▸ EXERCISE INSTRUCTIONS: Pull every line containing "date" from the listing below.

▸ DATA FOR PROCESSING:
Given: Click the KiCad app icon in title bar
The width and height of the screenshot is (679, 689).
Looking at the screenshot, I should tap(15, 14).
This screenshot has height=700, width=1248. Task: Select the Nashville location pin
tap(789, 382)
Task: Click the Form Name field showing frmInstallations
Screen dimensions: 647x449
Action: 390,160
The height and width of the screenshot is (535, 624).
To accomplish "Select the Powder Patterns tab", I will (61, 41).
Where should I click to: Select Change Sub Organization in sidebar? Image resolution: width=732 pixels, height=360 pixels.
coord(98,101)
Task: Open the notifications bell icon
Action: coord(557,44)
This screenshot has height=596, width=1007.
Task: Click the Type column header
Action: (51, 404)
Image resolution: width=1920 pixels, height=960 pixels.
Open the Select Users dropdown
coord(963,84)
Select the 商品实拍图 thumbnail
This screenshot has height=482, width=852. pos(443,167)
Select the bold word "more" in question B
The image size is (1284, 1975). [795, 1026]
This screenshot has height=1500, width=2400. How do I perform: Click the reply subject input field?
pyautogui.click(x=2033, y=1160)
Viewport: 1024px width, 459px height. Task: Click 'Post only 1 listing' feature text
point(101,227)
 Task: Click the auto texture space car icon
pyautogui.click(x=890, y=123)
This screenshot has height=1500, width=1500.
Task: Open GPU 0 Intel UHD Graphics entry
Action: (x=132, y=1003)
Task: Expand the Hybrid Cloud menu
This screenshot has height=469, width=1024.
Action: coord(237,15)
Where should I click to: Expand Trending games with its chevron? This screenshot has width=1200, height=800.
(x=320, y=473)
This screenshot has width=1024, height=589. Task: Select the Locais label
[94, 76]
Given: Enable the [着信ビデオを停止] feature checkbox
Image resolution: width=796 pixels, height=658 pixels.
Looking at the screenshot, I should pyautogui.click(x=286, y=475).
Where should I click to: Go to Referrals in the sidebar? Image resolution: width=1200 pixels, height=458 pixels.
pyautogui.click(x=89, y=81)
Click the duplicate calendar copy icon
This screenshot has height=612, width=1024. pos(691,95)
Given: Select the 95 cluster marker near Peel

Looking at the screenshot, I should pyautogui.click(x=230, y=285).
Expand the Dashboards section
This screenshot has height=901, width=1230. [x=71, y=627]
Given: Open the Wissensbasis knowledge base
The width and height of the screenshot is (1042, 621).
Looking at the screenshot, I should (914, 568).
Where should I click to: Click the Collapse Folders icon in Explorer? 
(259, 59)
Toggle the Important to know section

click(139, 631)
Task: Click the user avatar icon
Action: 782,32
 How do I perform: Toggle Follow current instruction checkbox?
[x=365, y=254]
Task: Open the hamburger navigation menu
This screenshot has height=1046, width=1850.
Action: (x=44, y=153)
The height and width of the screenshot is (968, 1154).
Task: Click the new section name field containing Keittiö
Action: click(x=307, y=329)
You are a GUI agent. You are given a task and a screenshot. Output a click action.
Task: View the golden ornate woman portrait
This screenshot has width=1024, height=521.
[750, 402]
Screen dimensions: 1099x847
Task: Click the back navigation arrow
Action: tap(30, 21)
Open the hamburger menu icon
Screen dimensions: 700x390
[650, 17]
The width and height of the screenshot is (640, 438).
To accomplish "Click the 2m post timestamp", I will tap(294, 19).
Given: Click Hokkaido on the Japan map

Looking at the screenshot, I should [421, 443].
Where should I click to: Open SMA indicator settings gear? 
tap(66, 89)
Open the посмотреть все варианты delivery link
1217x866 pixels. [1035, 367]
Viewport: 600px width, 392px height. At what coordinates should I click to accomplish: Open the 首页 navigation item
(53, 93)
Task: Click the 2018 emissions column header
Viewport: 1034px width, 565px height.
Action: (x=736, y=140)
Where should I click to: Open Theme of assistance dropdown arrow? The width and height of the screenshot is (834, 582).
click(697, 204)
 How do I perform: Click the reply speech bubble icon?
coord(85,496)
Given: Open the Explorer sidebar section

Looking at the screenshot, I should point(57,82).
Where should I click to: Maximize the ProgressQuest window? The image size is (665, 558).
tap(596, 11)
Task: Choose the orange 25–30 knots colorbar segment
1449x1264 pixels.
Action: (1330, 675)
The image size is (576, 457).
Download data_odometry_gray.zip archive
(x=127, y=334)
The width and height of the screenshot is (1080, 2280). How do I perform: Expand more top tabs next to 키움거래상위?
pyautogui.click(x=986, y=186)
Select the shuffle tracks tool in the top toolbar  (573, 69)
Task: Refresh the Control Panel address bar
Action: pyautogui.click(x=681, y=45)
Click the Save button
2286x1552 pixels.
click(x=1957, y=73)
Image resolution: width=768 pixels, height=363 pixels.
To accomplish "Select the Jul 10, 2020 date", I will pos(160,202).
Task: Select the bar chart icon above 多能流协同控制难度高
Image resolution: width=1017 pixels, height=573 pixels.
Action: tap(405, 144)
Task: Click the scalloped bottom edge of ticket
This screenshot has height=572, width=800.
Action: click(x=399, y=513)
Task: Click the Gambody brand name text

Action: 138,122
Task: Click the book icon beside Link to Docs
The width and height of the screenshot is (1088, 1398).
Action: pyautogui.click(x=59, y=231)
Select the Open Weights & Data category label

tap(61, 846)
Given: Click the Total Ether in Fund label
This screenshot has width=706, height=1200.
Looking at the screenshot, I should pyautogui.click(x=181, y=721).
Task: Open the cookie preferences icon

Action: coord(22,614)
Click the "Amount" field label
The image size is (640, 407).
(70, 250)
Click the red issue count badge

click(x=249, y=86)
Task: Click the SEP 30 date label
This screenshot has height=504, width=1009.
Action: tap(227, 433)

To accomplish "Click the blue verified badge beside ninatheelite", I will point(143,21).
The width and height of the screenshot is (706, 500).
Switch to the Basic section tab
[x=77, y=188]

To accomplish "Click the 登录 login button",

▸ TASK RESPONSE:
To accomplish "Select the Jul 10, 2020 date", I will pos(160,202).
Task: Click the SEP 30 date label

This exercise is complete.